Wednesday, August 6, 2014

Oh Dear, I’m Not ‘Getting Old,’ I AM OLD

 Written 7/30, but it wouldn't let me post....
I just spent about 10 minutes trying to figure out how to get HERE to write. Of course, I have been doing that ever since I started this stupid blog, but one would think I could remember a silly little thing like that... well, maybe if I wrote something more often, I would. No... from the time I was a kid, I can remember Jessie, the wonder woman of remembering 'important' things like the names and addresses of the about 200 people in her Christmas card list, looking me straight in the face and saying, "Georgie Lou, Betty Rae... what IS your NAME?" I suppose she did the same thing with them... god, I hope so... or was I the odd man out in that crew? Now I'm doing the same thing with my IHS workers... I look at Martha and say... "Ana... no... (?? with the face) and she says politely, just as I said, "Peggy" to my mother, "Martha, Mrs. Cartwright." Yet I do the same thing with Ana... calling her Martha.

Oh the foibles of getting old. I think you forget the things you were bad at anyway. I was never any good at remembering names, ever! Well, we moved so often you had a whole new bunch of names to remember all the time, making the old ones easy to forget. I am ashamed of myself... last night I was writing to a bunch of people from the Women's Exchange and telling one named Jane something about another named Joan... so wrote Dear Joan to her and had to write another note of apology... but jeeze... Jane and Joan and writing about another Joan... the mind boggles. I'm going to be in the Chicago area for the month of September, and now I am trying to reconnect with some of the people I know there.

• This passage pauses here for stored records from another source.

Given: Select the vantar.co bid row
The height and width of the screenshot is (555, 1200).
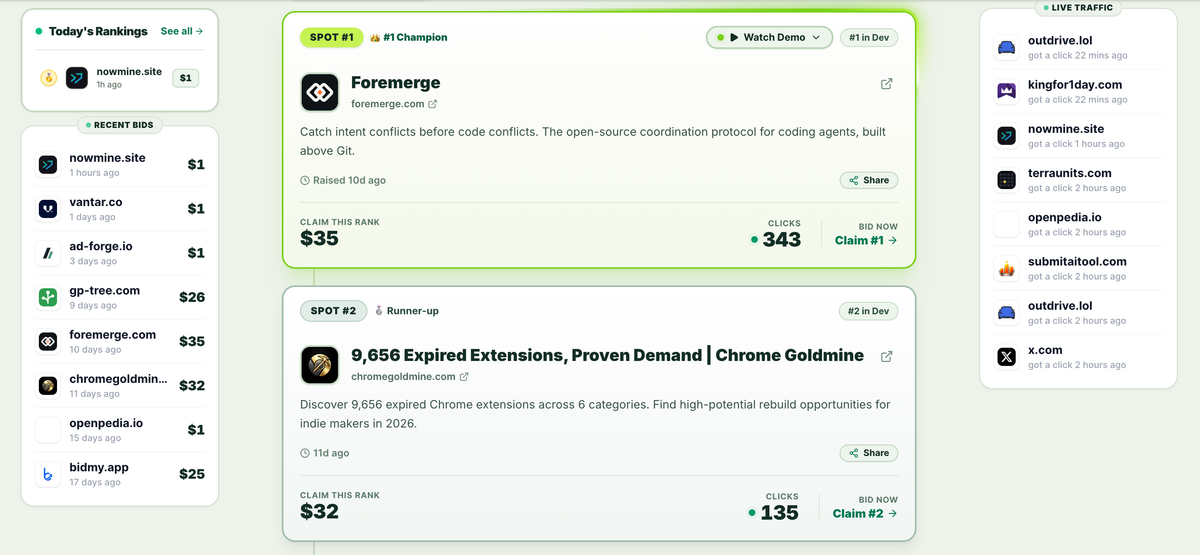Looking at the screenshot, I should pos(120,208).
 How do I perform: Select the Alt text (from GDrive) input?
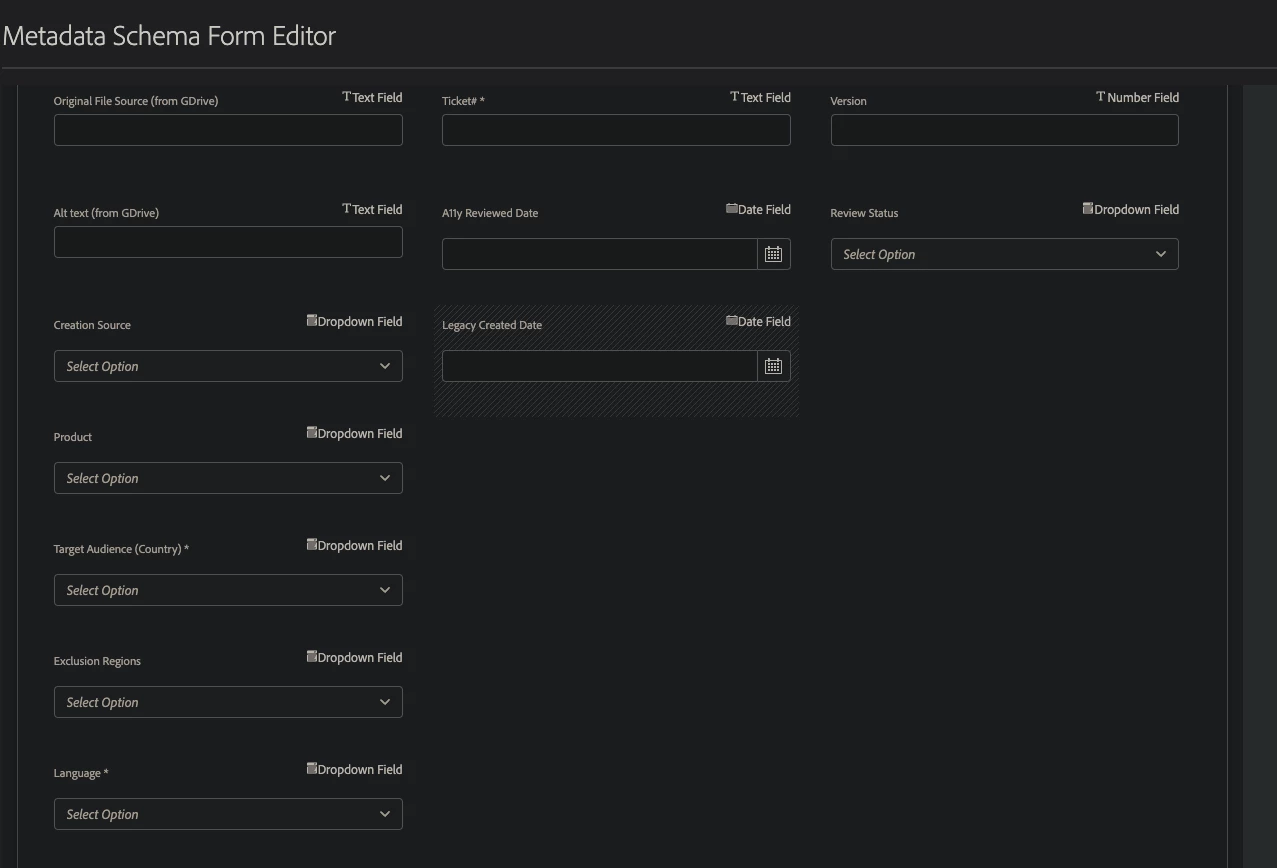pyautogui.click(x=228, y=242)
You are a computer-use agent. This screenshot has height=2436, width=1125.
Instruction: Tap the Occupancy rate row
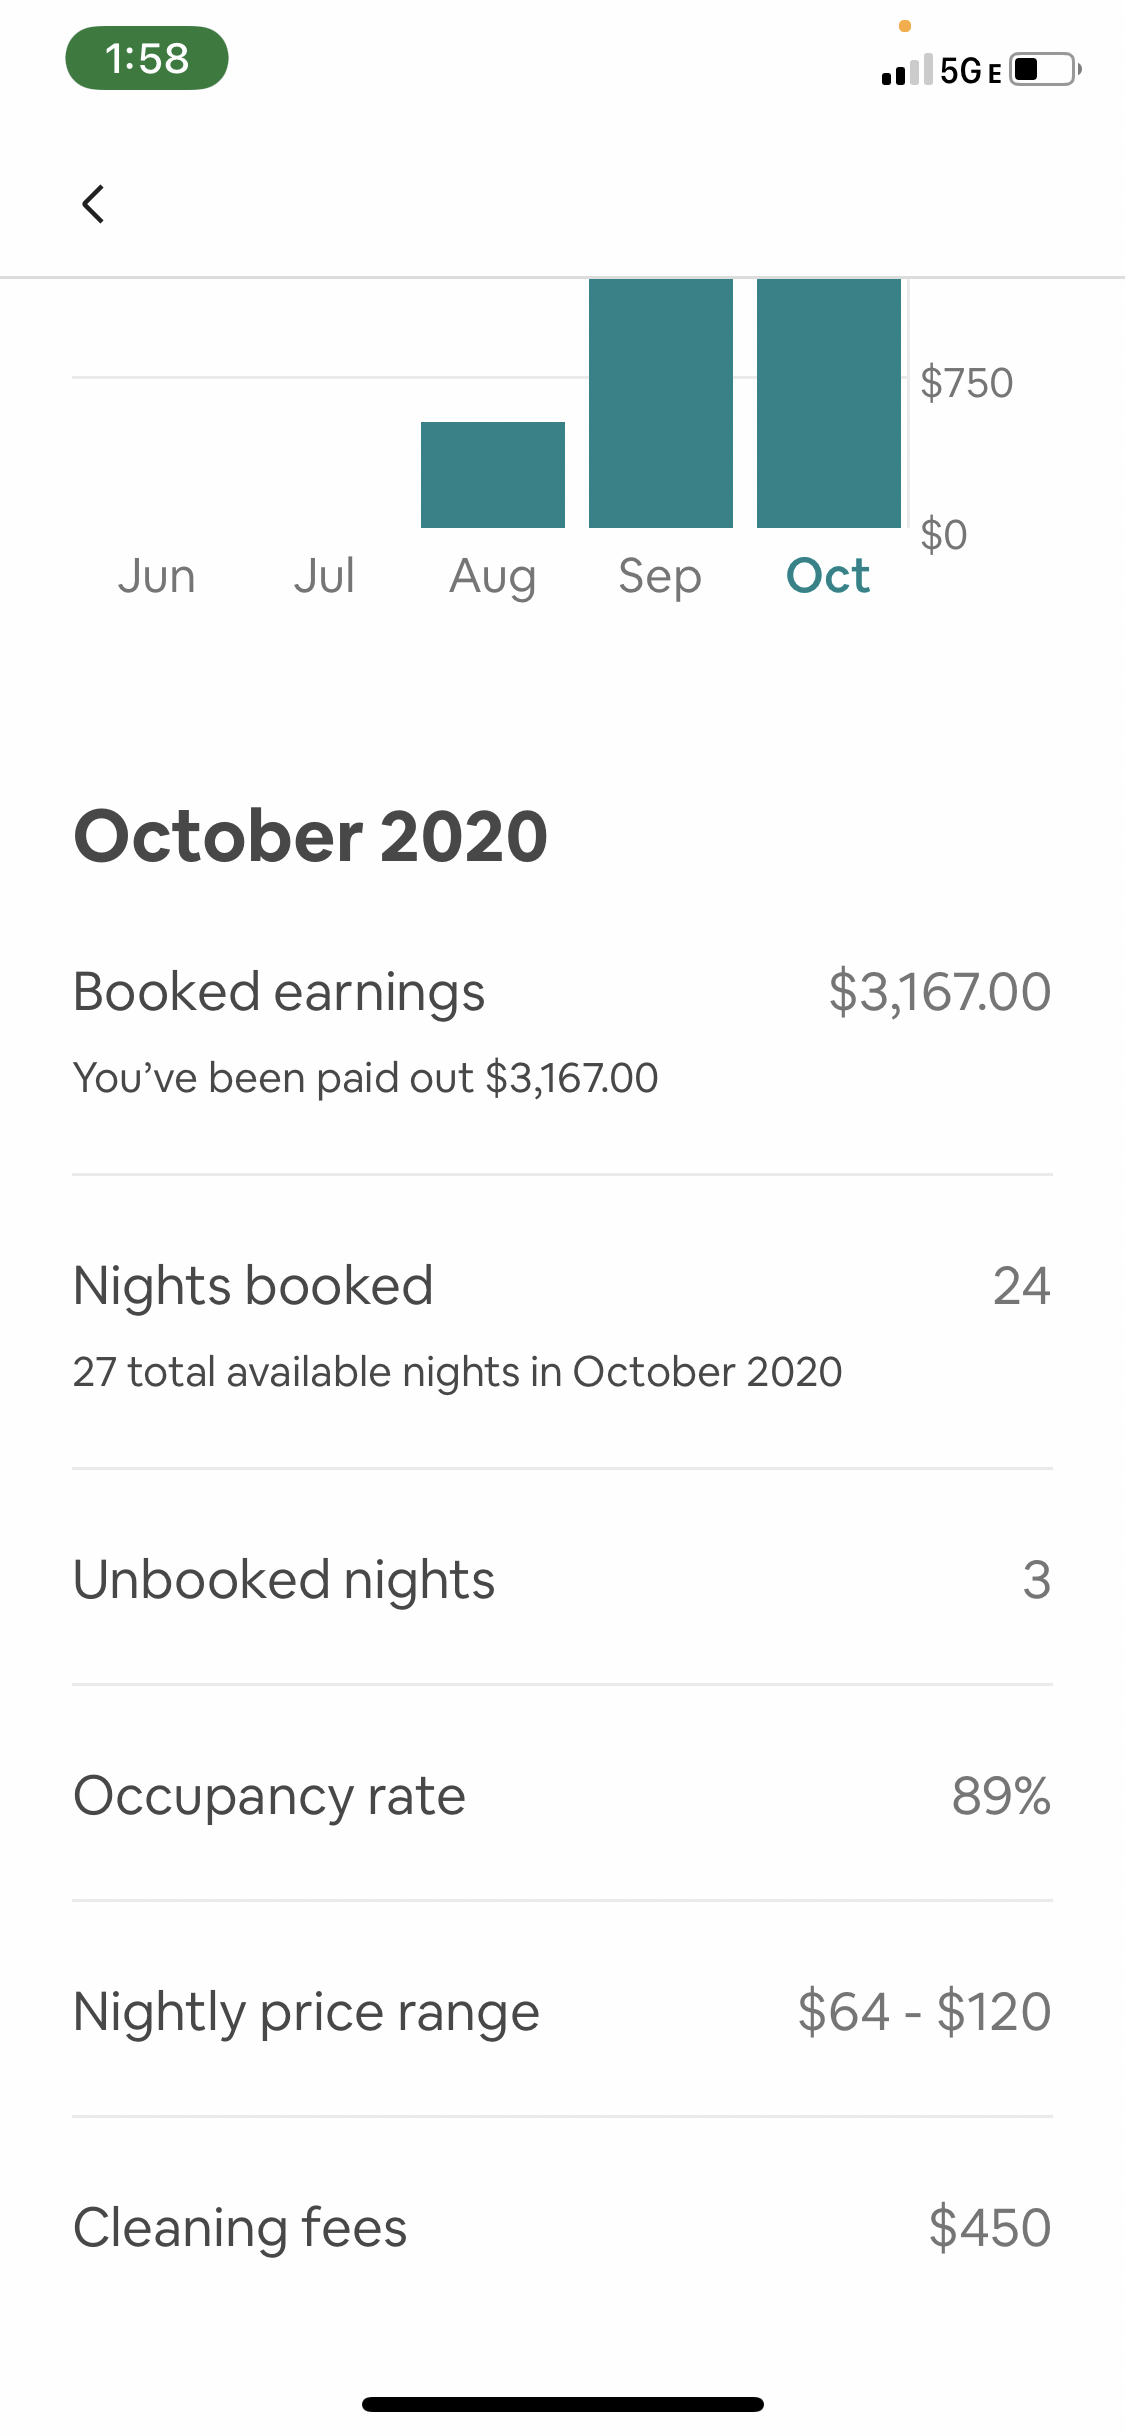pos(562,1796)
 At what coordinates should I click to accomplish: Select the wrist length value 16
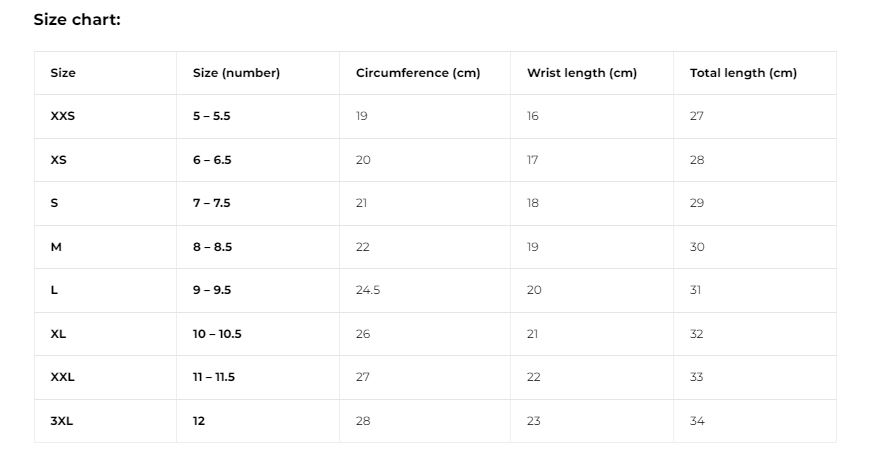532,116
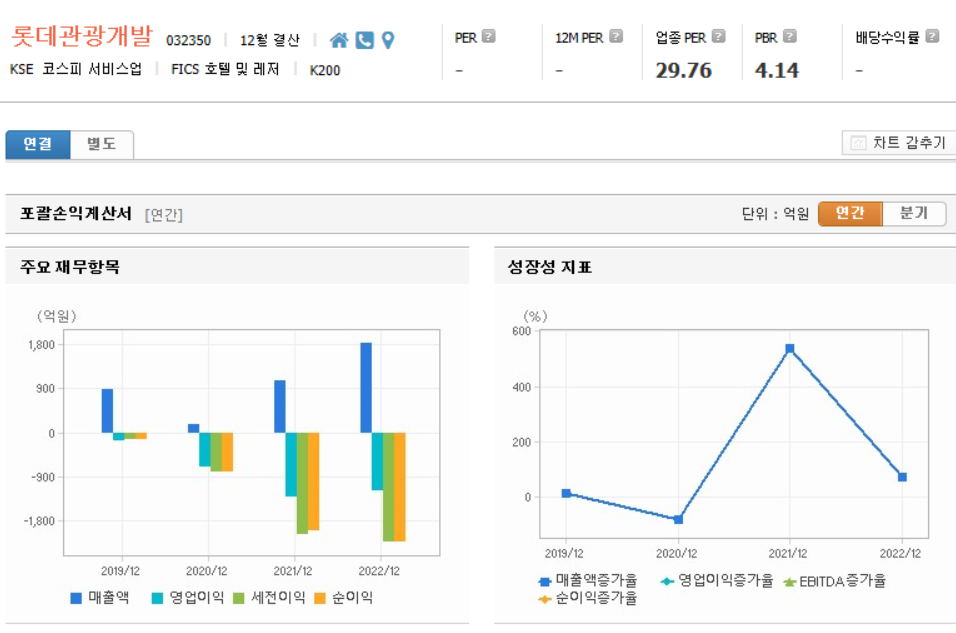Select the 연결 tab
The width and height of the screenshot is (956, 633).
pyautogui.click(x=37, y=143)
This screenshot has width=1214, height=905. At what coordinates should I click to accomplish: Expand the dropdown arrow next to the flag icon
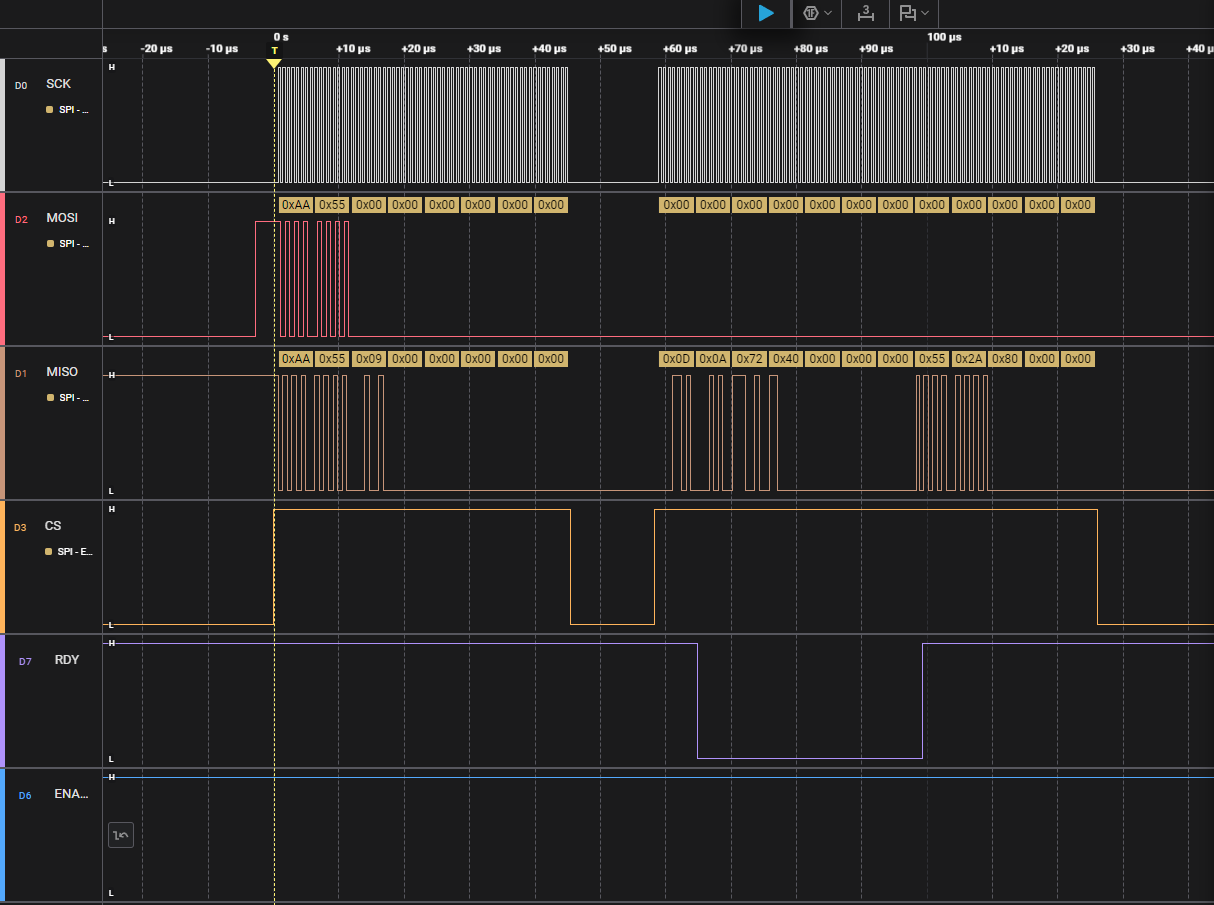click(x=925, y=13)
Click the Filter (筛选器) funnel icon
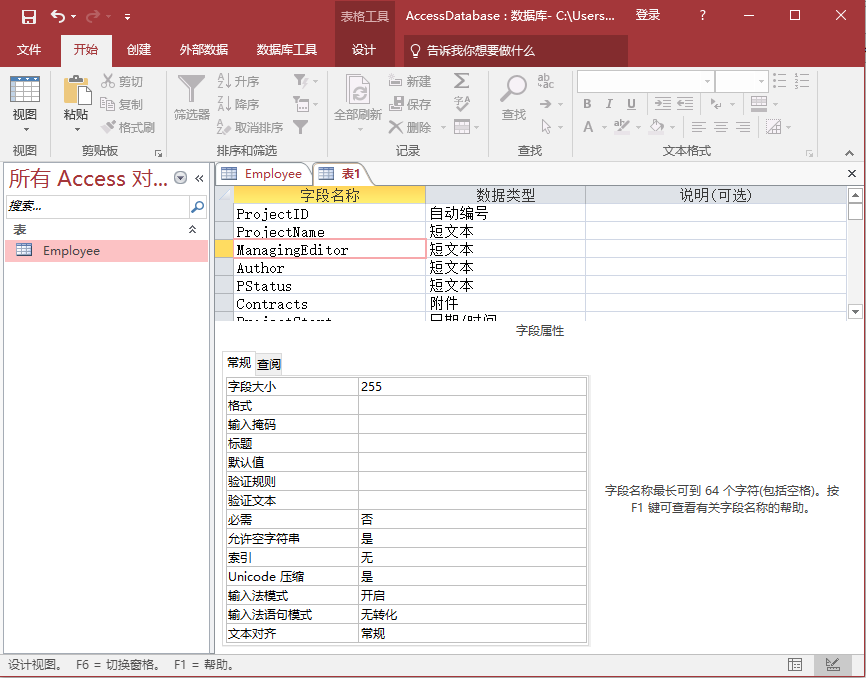This screenshot has height=678, width=866. (x=191, y=92)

Lordy I AM OLD... I think by now I must be the oldest one in my family. There are almost no Cartwrights (of my particular line... England was full of cartmakers with our name) left but me... none with the name. I tried to get Mark to change his name to match mine (no one cam spell his fathers, let alone pronounce it correctly) but he kept that dreadful name. He is so much like Daddy that I do wish he had the correct last name, but he is/was as stubborn as Daddy (and me... a real Cartwright). I miss family... the Cartwrights used to have big family reunions and get-togethers up in Port Austin, in Saginaw and all over Michigan... I do still miss those, as I miss sitting with Grandma Cartwright in the big old house, or out on the round-the-house veranda. That's the first place I started for when we went up to the cottage in Port Austin...off to Grandma Cartwright's house as fast as my little legs could run. Mark's middle name 'James' is for Grandpa Cartwright, not for his father. Had I had my way, he would have been called Walter James, but Whitney always says that I should be happy Jim's uncle was called Mark, as it is a lucky name. Well, Mark is a lucky man, he has a beautiful, very bright wife and four gorgeous children, so he must be.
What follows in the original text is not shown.